--- SUPPLIED RECORDS Enclosed Below ---

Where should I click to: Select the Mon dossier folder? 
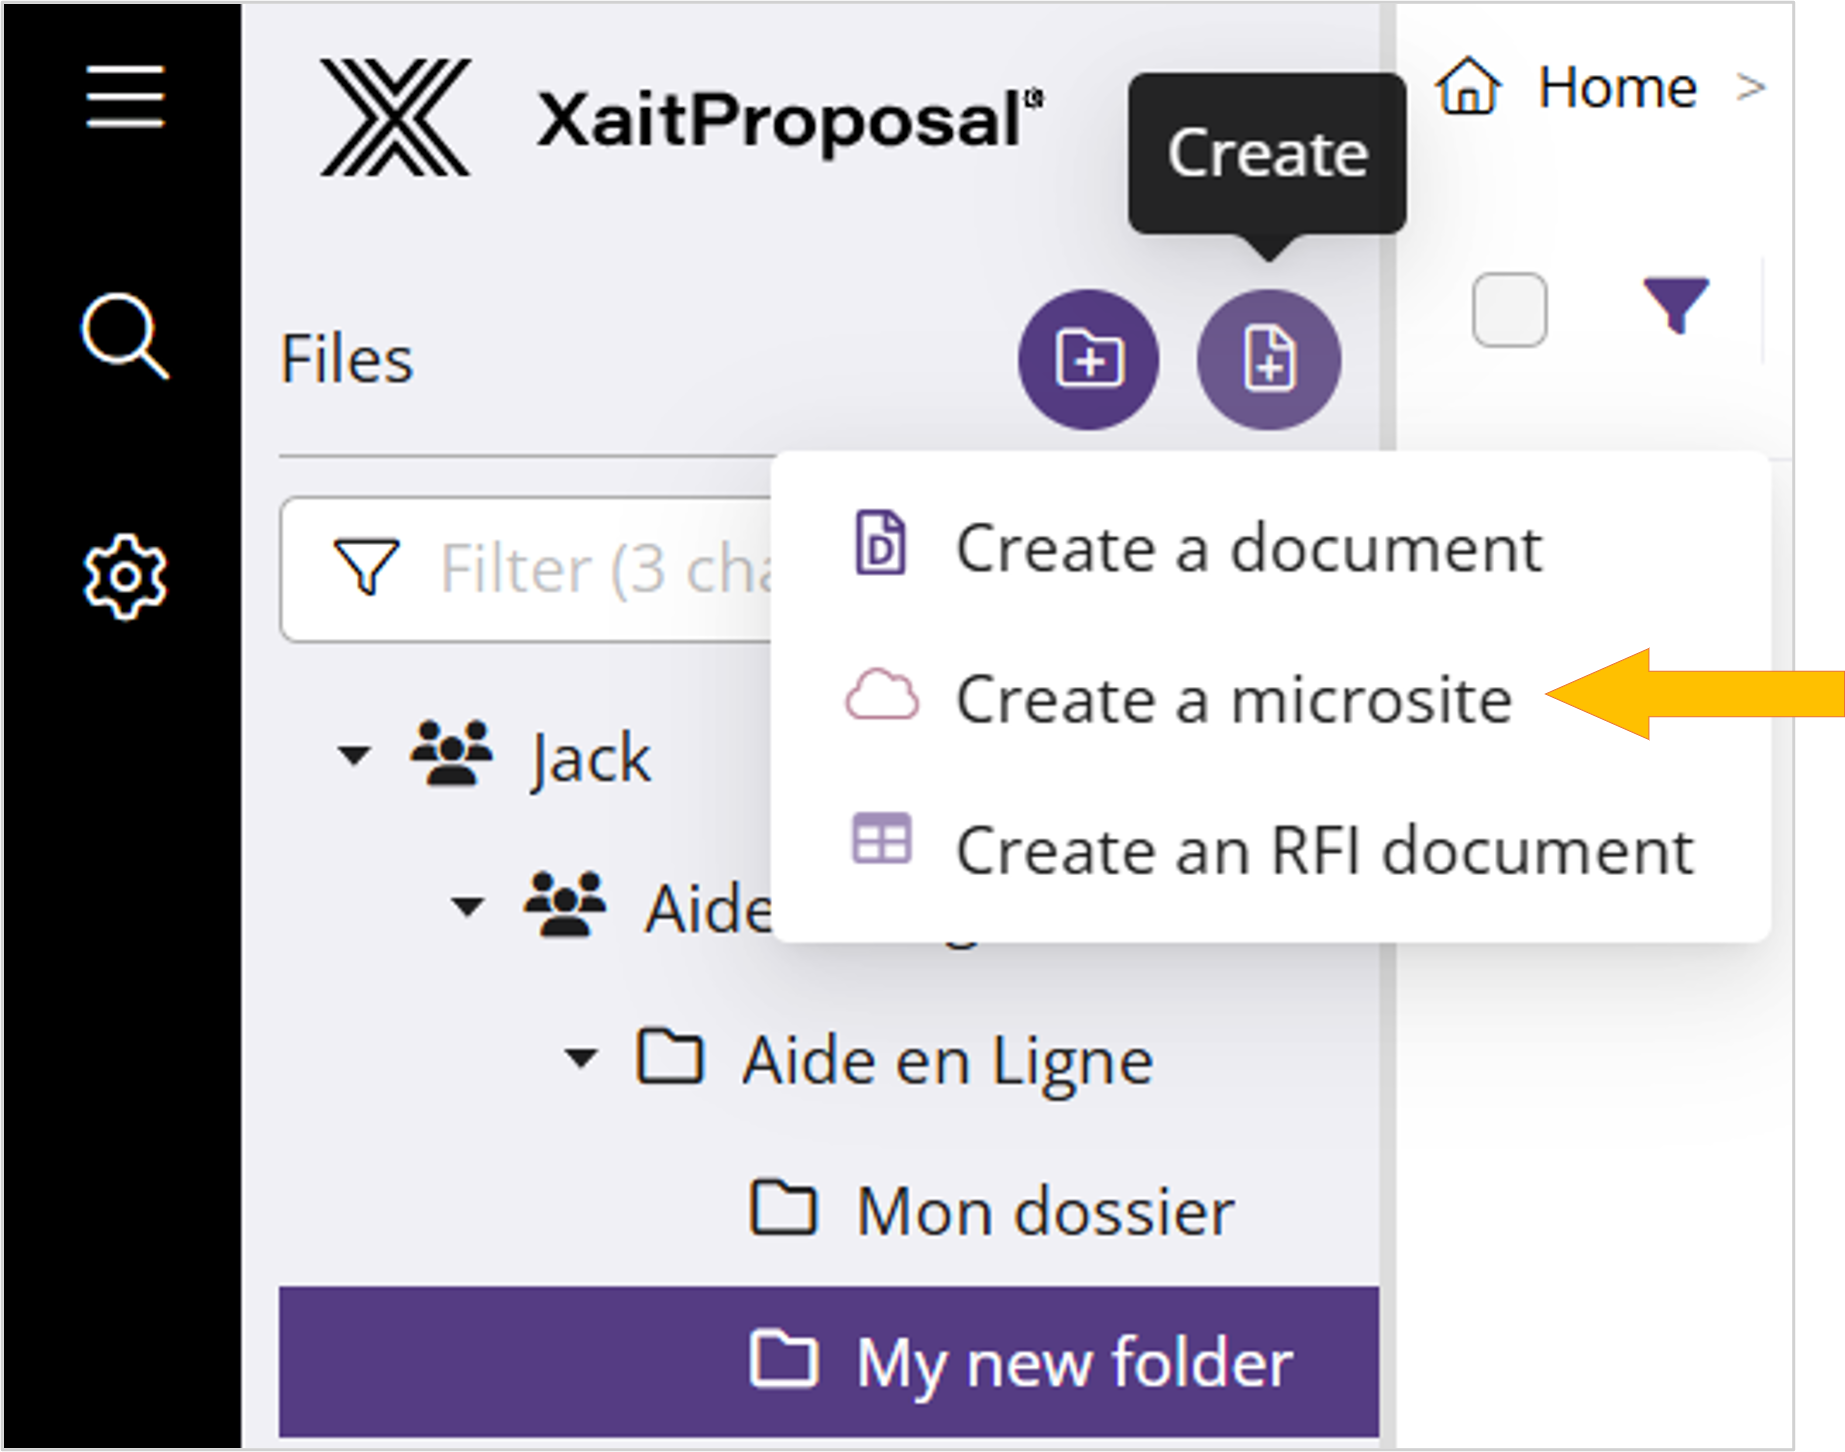1045,1211
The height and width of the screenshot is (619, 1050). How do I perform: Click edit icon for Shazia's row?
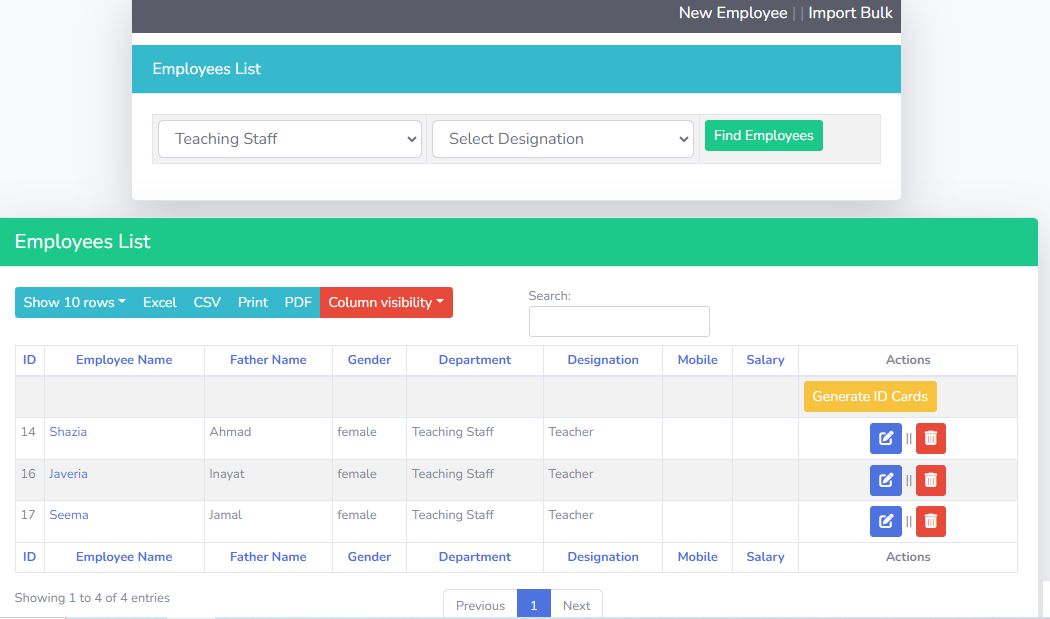coord(885,438)
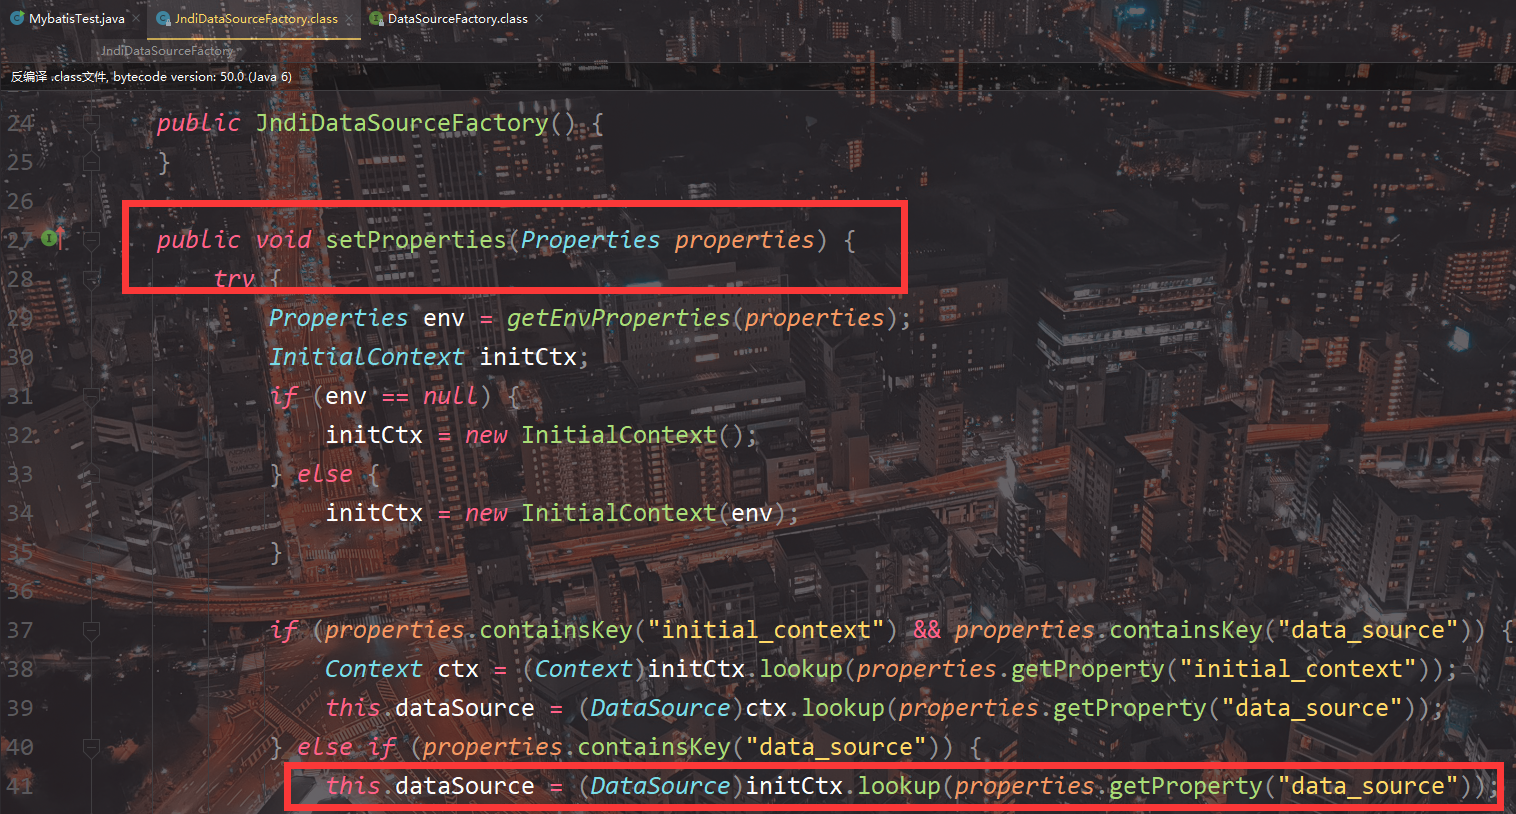Click the "data_source" string literal on line 41
Screen dimensions: 1516x814
pos(1367,786)
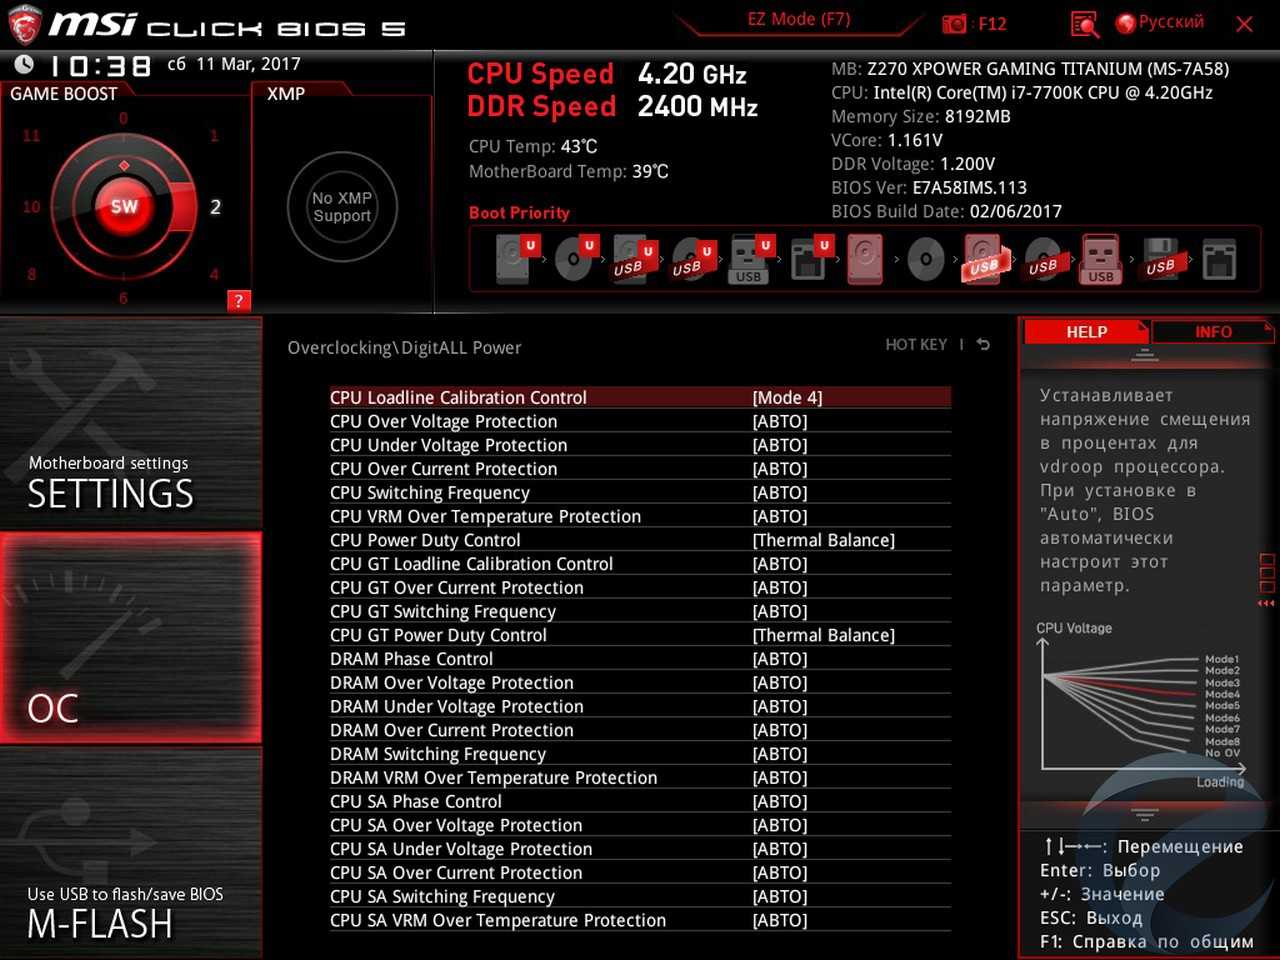Click the floppy USB boot priority icon
Viewport: 1280px width, 960px height.
(1160, 260)

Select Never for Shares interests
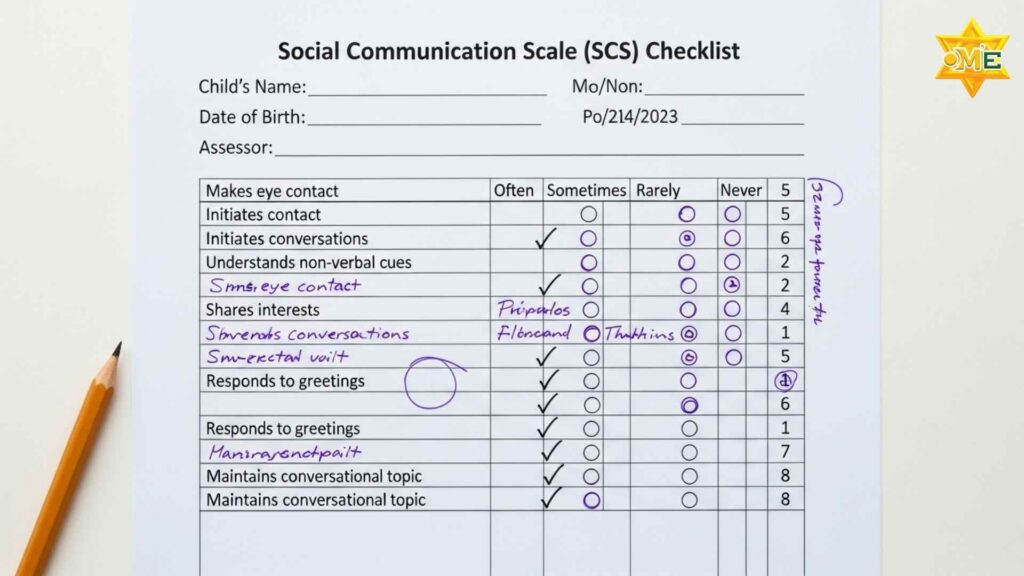(733, 310)
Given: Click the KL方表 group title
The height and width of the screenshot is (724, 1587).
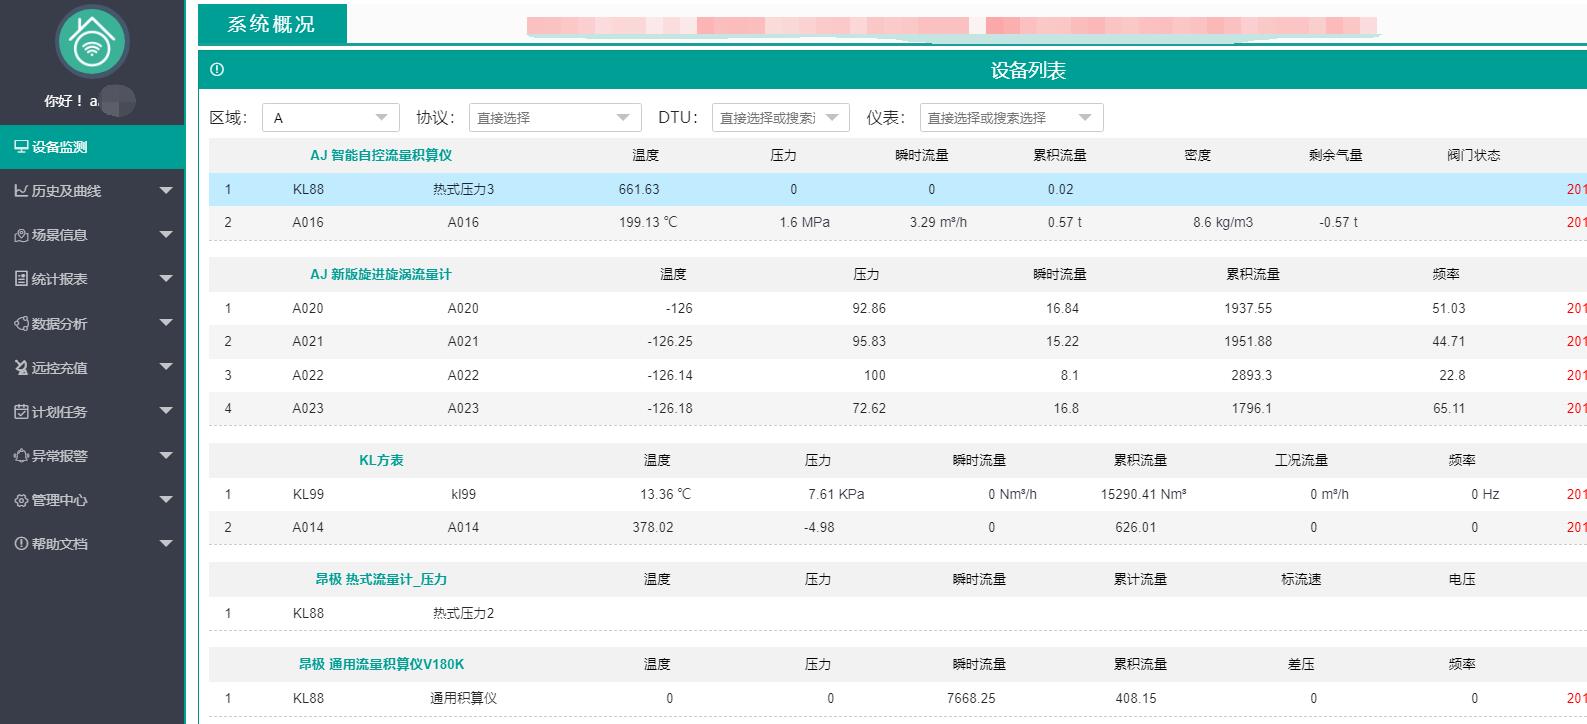Looking at the screenshot, I should pos(381,460).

--- End of Enclosed SUPPLIED RECORDS ---

REQUIRED ACTION
The copy must reproduce every entry exactly while excluding all pictures.

EXPECTED OUTPUT
Where should I click to: Select the Mon dossier folder? 
1045,1211
The height and width of the screenshot is (619, 1050). How do I perform: Click edit icon for Shazia's row?
coord(885,438)
Click the "data_source" string literal on line 41
Screen dimensions: 1516x814
pos(1367,786)
Click the floppy USB boot priority icon
Viewport: 1280px width, 960px height.
(1160, 260)

Select Never for Shares interests
(733, 310)
Given: Click the KL方表 group title
The height and width of the screenshot is (724, 1587).
Looking at the screenshot, I should pos(381,460).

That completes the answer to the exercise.